The simplest method is a [complete block design, or CB\[1\]](cb1.qmd). In this design, there is just one blocking factor and one treatment factor. It is called a complete block because all the treatments are represented in each block. Incomplete block designs, where each block does *not* have all the treatments represented, are not treated in this book.
What should you do if there are two blocking variables? In the special case when the two blocking factors have the same number of levels, then a [Latin Square (LS) design](latin_square.qmd) can be used. There are many other scenarios and set-ups that use two (or more) block variables that are not explicitly addressed in this book.
Another common and very powerful design is a [split-plot/repeated measures design](sp_rm.qmd).
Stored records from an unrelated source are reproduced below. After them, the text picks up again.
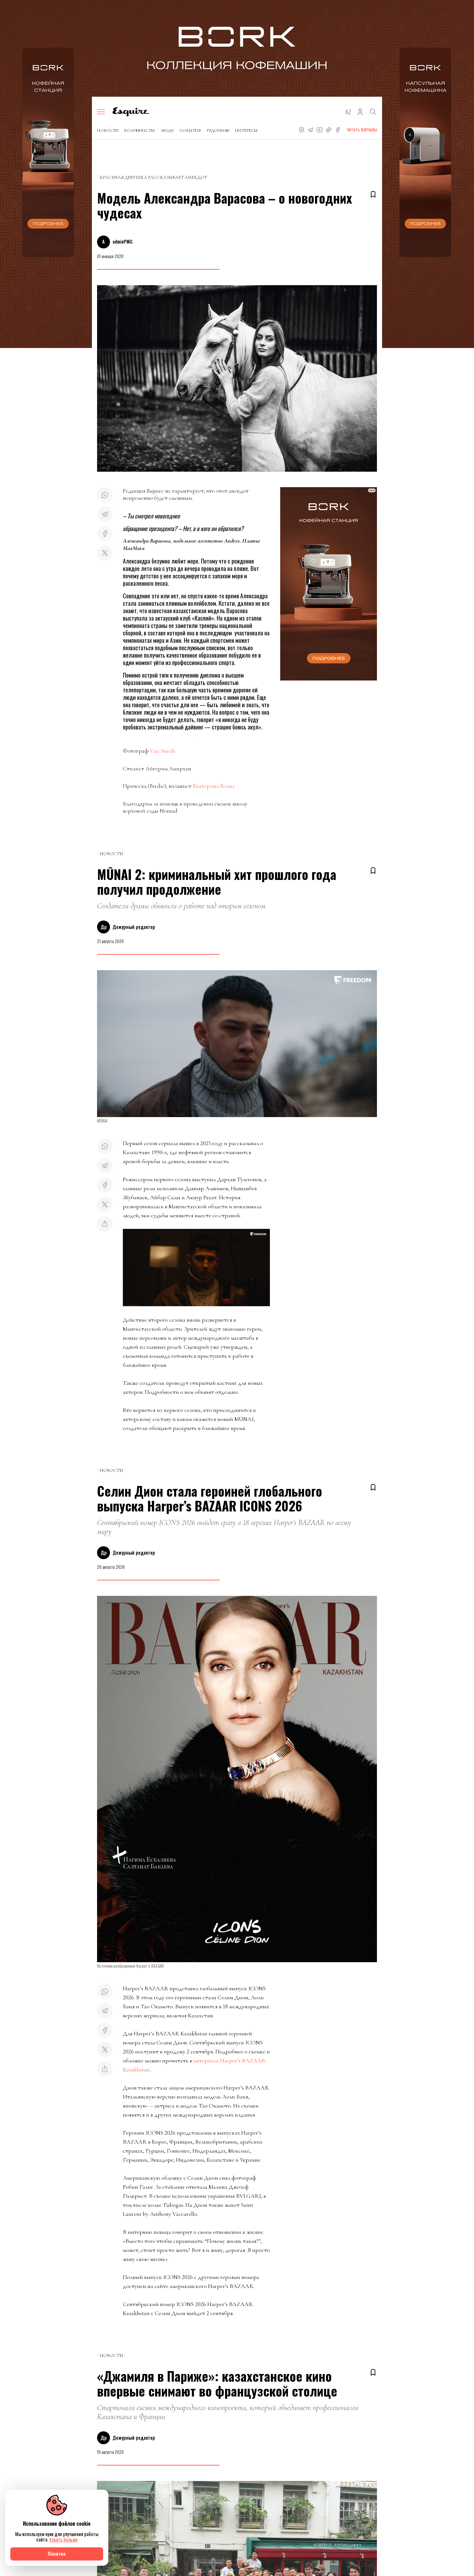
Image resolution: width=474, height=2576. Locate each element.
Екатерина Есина (214, 785)
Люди (167, 130)
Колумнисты (139, 130)
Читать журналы (362, 129)
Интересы (246, 130)
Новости (108, 130)
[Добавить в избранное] (373, 194)
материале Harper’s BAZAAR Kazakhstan (194, 2065)
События (190, 130)
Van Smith (162, 750)
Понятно (57, 2553)
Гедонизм (218, 130)
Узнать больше (63, 2539)
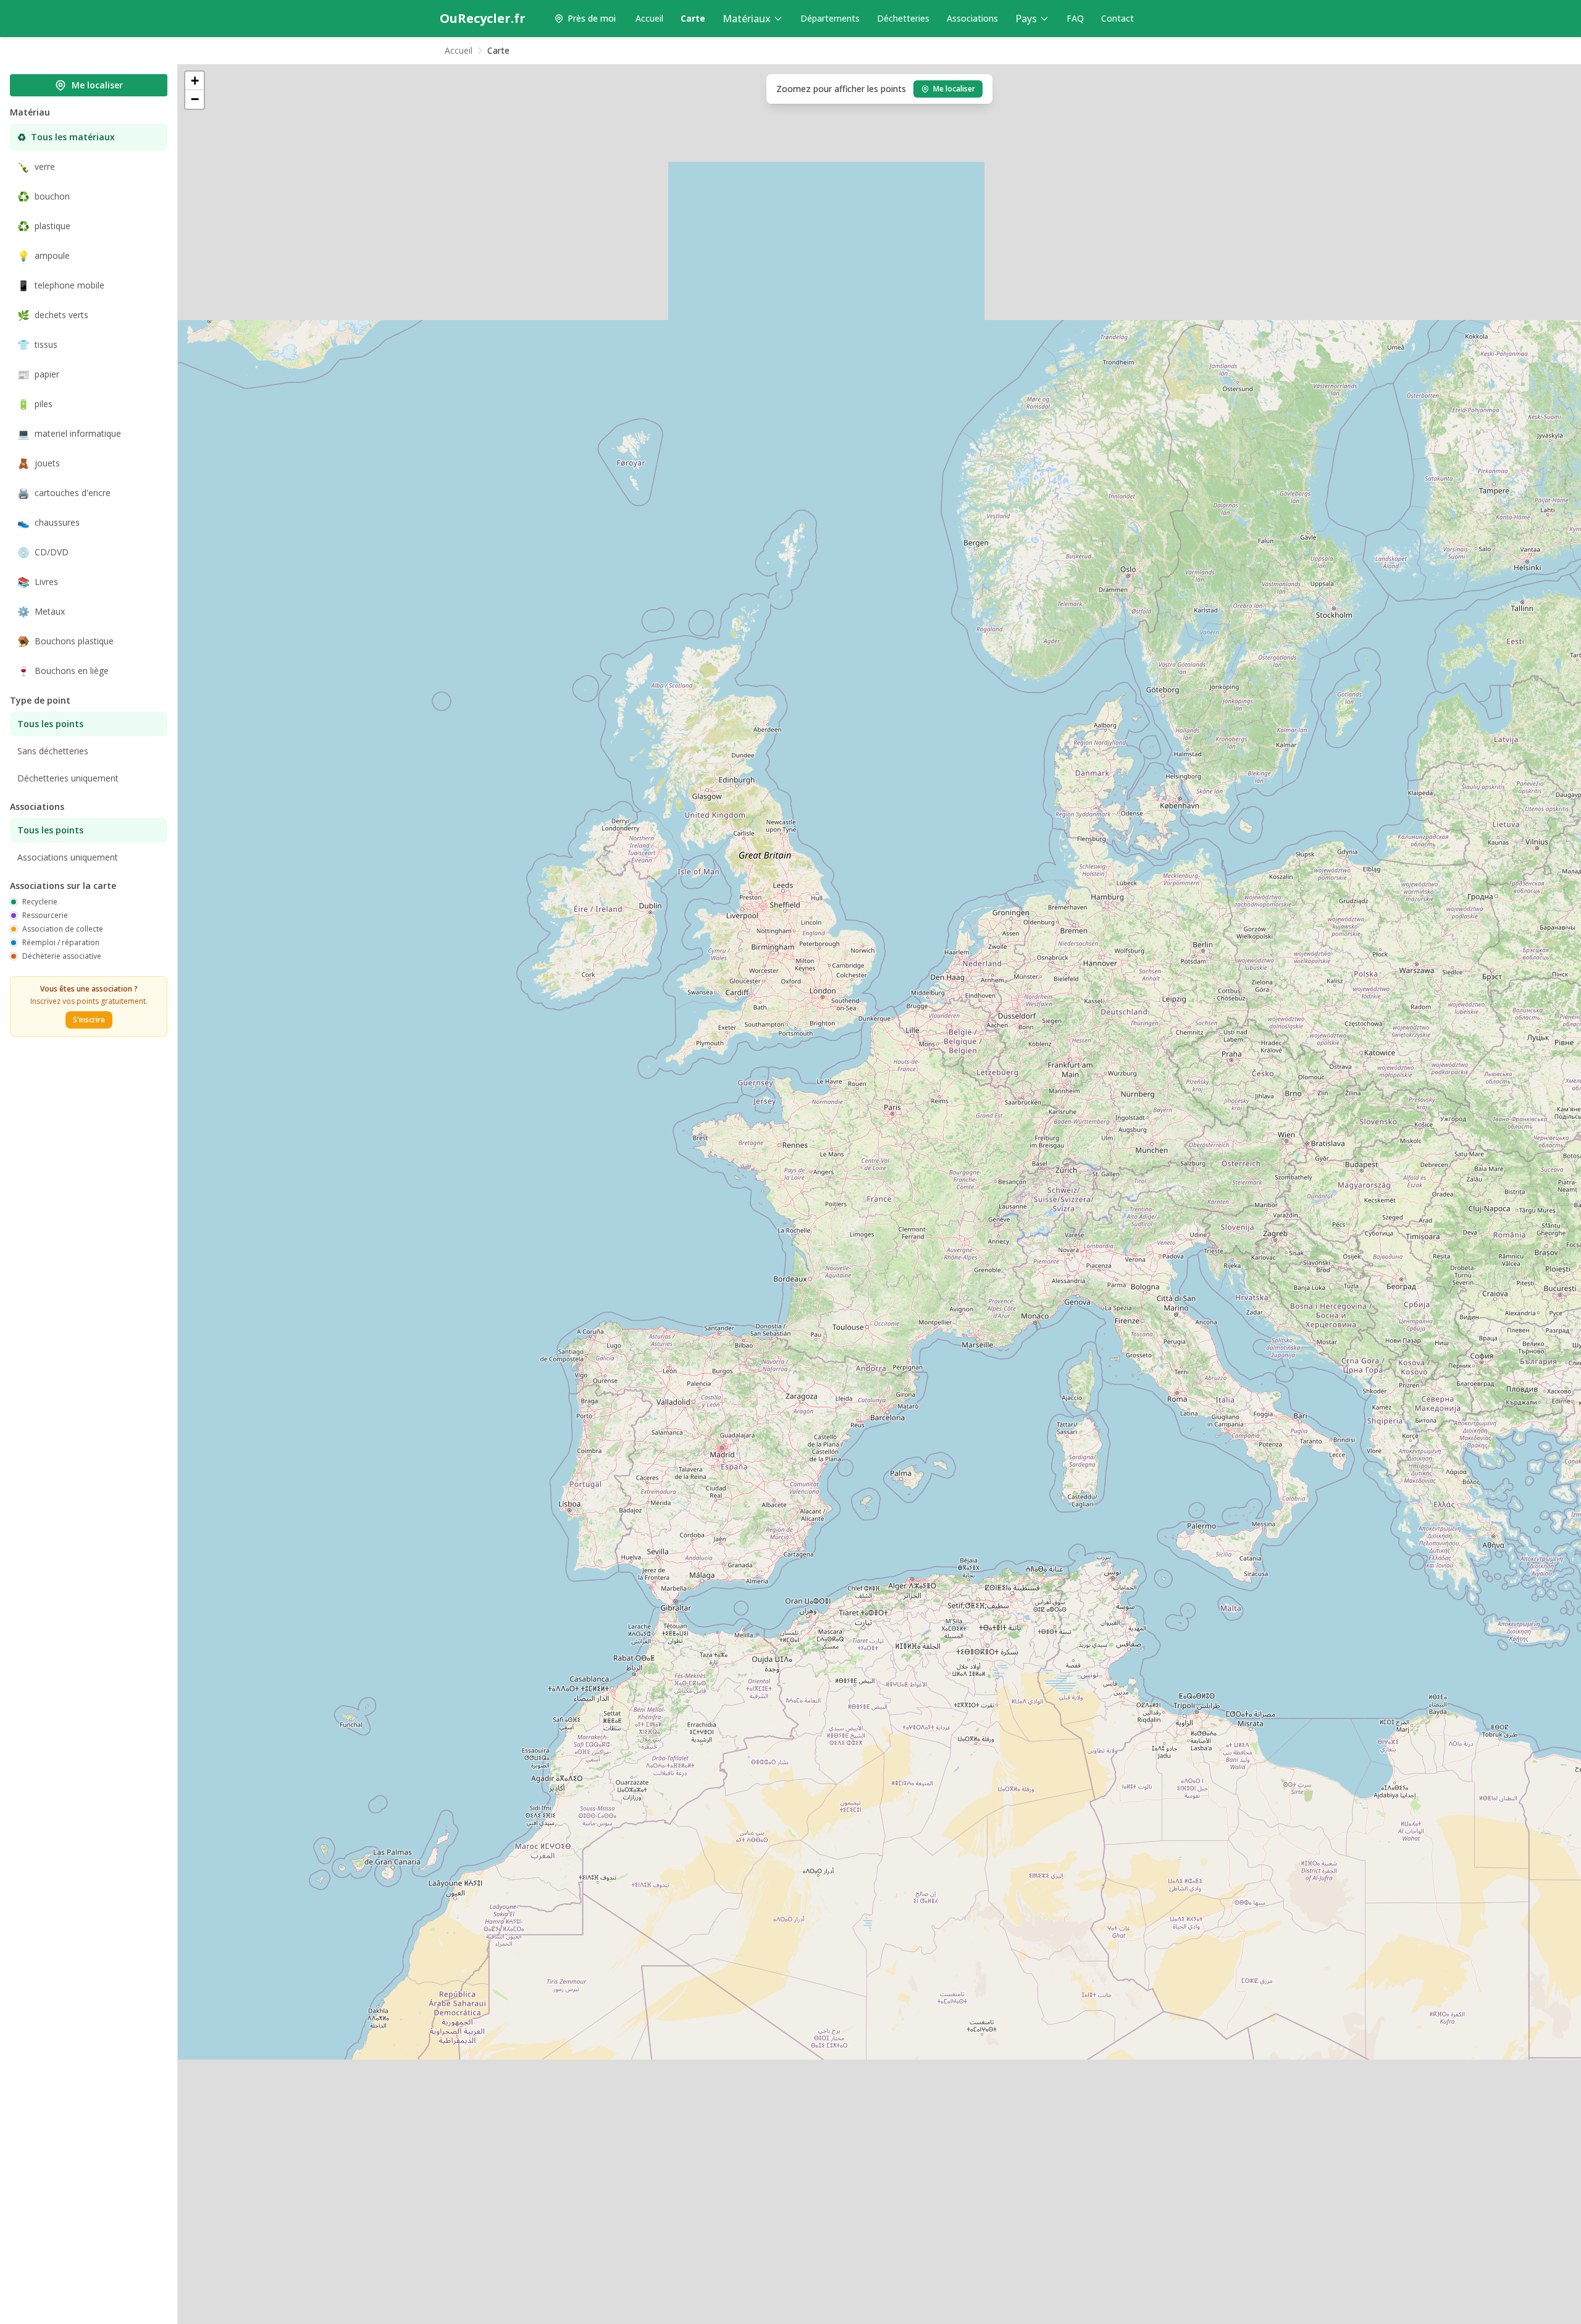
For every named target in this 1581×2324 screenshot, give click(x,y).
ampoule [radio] (43, 256)
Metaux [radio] (41, 611)
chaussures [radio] (48, 522)
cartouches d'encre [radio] (64, 493)
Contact (1117, 18)
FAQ (1075, 18)
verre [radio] (36, 167)
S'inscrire (89, 1019)
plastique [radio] (43, 226)
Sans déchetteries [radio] (52, 751)
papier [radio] (38, 374)
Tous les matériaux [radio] (66, 137)
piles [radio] (34, 404)
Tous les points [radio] (50, 724)
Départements (830, 18)
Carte (693, 18)
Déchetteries (903, 18)
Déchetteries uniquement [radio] (68, 778)
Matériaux (747, 18)
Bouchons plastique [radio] (65, 641)
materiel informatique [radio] (69, 433)
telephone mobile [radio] (60, 285)
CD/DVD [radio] (43, 552)
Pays (1026, 18)
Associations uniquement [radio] (67, 857)
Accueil (649, 18)
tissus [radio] (37, 345)
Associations (972, 18)
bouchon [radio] (43, 196)
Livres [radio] (37, 582)
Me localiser (97, 85)
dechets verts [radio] (52, 315)
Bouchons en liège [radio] (63, 671)
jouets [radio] (38, 463)
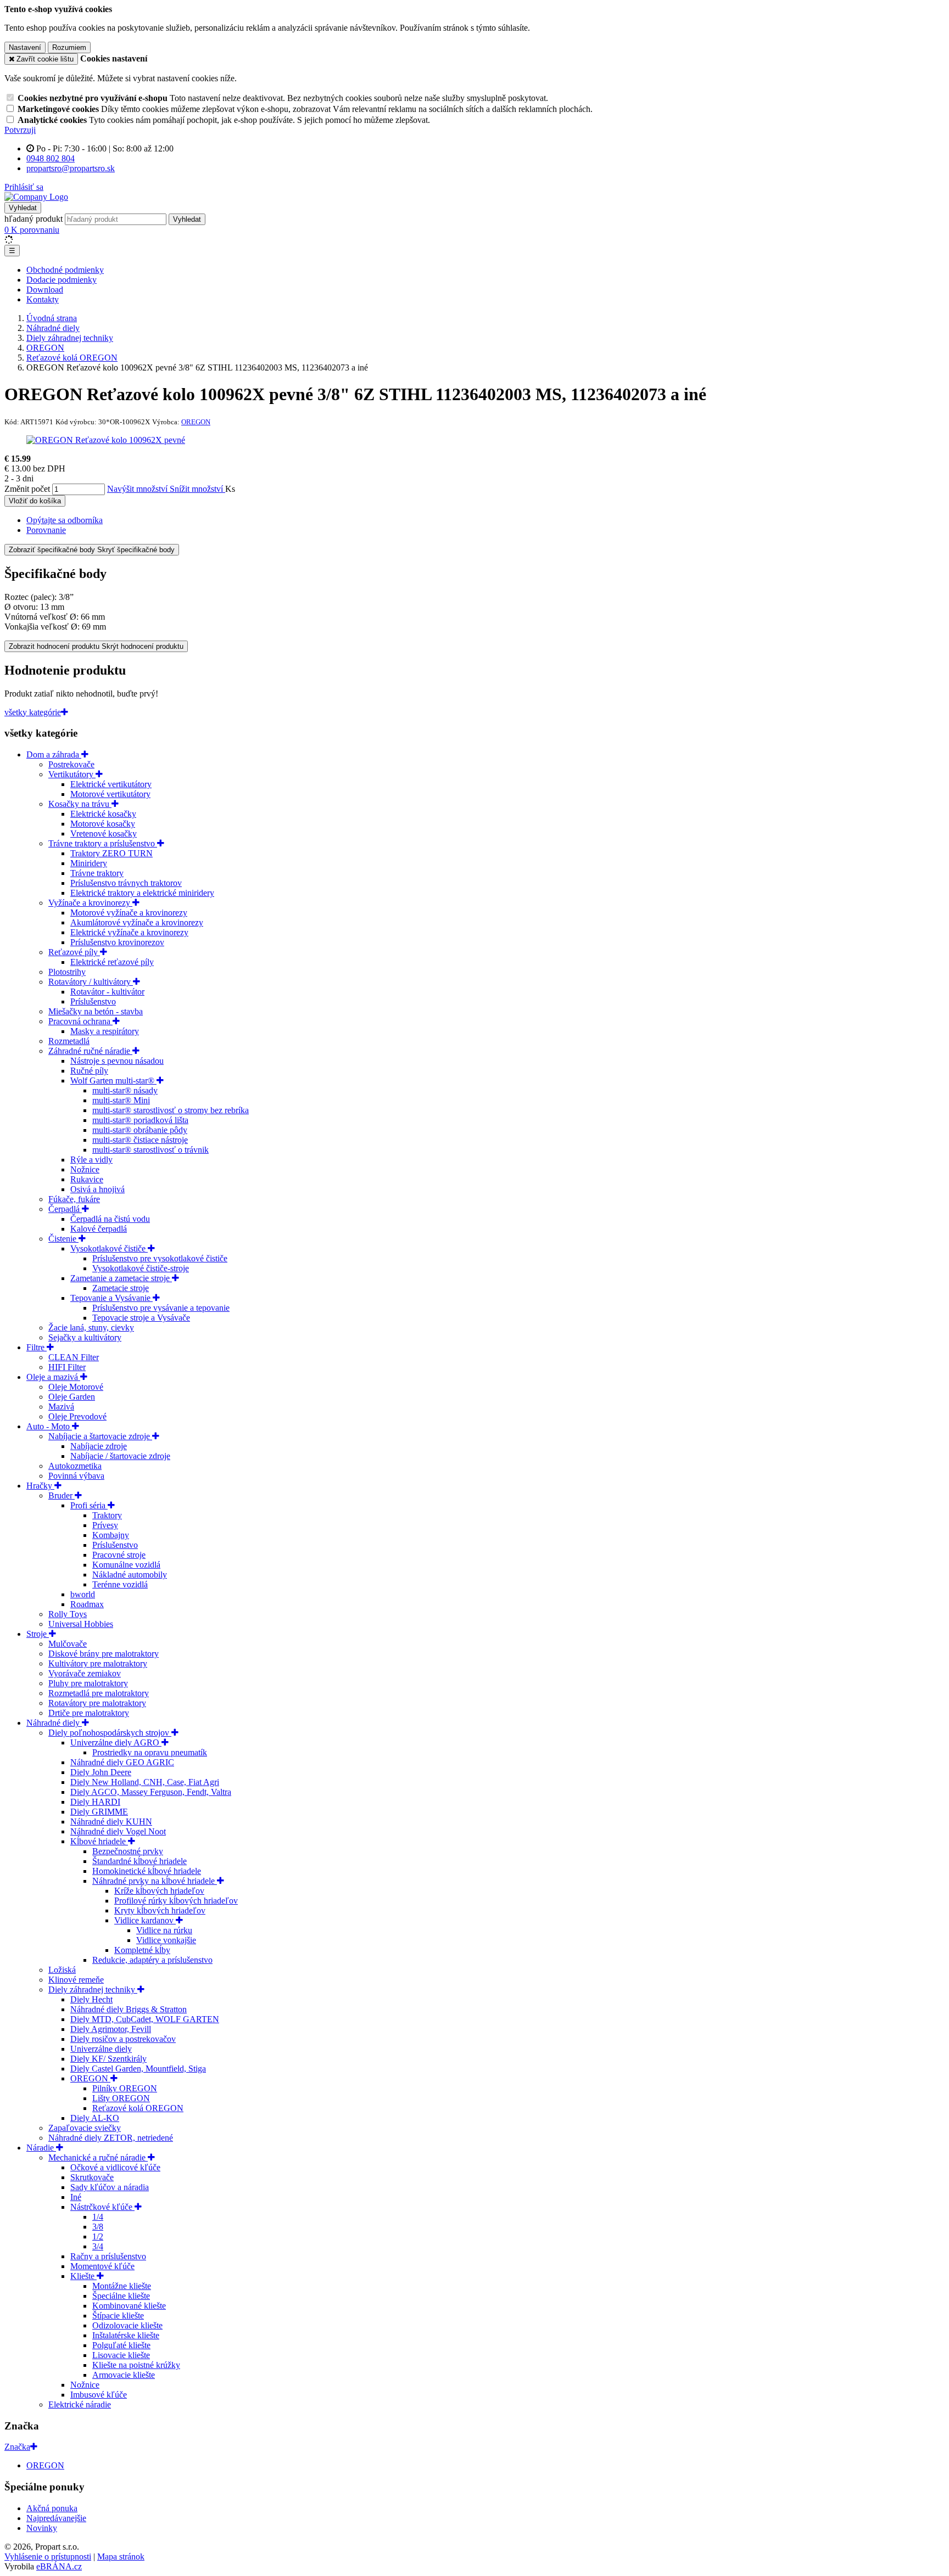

A split plot/repeated measures design is like a complete block CB\[1\], except that there is an additional treatment factor. A level of this additional treatment factor is randomly assigned to each block. This design incorporates another concept called "nesting".
[Analysis of covariance (ANCOVA)](ancova.qmd)is another technique that **will** be covered in this book. It is not considered blocking, but it is also a technique for dealing with nuisance sources of variation.